Data Cataloging architecture
Data Cataloging is an extensible platform that provides exabyte scale data ingest, data visualization, data activation, and business-oriented data mapping.
Exabyte-scale data ingest
- Scan billions of files and objects in a day
- Real-time event notifications
- Automatic indexing
Data Visualization
- Fast queries of billions of records
- Multi-faceted search
- Drilldown Dashboard
Data Activation
- Application software development kit (SDK)
- Extensible architecture
- Solution blueprints
Business-oriented data mapping
- System-level data tagging
- Contextual data tagging
- Policy-driven workflows
Data management
- It might include the names of the files and objects.
- It might include the bucket or path where the data resides.
- It might include the size.
- It might include the time the data sources were last modified.

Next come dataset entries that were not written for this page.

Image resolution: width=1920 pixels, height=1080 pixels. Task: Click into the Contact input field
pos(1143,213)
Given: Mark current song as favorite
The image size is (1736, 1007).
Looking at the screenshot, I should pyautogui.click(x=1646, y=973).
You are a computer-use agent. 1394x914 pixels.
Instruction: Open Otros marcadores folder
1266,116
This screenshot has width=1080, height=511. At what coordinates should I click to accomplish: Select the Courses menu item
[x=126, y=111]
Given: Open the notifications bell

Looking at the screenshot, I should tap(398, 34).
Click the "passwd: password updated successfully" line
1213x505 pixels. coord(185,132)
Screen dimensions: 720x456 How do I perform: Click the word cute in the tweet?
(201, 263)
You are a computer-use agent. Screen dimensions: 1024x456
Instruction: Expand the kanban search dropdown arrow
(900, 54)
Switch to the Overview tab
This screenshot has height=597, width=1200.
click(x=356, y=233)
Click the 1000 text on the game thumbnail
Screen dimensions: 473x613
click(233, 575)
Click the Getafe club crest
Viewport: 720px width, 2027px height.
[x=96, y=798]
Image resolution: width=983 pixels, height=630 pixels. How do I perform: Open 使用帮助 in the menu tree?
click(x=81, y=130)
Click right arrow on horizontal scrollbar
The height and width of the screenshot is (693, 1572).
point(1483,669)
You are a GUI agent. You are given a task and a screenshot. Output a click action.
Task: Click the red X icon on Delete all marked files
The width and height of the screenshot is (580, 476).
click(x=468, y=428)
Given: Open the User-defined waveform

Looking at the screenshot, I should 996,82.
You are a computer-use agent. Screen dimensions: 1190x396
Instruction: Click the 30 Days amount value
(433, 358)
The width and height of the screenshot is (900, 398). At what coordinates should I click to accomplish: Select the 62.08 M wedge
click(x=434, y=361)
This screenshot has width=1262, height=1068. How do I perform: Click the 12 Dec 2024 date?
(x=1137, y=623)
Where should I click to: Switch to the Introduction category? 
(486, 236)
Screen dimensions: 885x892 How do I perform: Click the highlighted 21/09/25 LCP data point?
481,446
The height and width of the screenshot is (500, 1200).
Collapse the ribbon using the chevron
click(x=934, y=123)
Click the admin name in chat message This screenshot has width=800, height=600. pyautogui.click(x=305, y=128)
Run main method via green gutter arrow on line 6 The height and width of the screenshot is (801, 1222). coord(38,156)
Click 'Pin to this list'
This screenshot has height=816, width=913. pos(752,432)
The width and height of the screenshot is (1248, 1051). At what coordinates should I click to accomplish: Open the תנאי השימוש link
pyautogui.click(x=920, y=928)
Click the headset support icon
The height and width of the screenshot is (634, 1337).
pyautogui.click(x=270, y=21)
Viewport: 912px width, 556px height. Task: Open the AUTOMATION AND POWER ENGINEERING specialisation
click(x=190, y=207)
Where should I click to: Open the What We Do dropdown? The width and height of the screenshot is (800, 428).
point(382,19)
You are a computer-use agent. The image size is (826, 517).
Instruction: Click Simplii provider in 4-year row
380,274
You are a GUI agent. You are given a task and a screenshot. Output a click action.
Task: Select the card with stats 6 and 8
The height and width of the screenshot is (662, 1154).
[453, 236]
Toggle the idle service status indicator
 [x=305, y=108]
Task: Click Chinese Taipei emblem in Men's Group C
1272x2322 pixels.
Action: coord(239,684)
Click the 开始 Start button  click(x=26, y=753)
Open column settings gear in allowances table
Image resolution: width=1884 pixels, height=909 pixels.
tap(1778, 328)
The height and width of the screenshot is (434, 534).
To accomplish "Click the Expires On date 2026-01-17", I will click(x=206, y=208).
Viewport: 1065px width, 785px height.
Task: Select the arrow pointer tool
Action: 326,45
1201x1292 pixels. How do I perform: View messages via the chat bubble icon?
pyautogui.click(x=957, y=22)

After the data is ingested, analytics are automatically applied to classify and group the data according to the different system metadata attributes. The data can be inspected automatically in Data Cataloging by using built-in content search capabilities to identify sensitive and personally identifiable information and perform data classification. The content inspection capabilities can also be used by researchers and data scientists to extract content from their data sets. This easy-to-use extraction ability assists with data discovery.
The records that are maintained by Data Cataloging can also be further enriched with custom metadata tags that map the data to business constructs and further increase the value of the data.
You can use Data Cataloging catalog to gain insight about your data and to find your data easily.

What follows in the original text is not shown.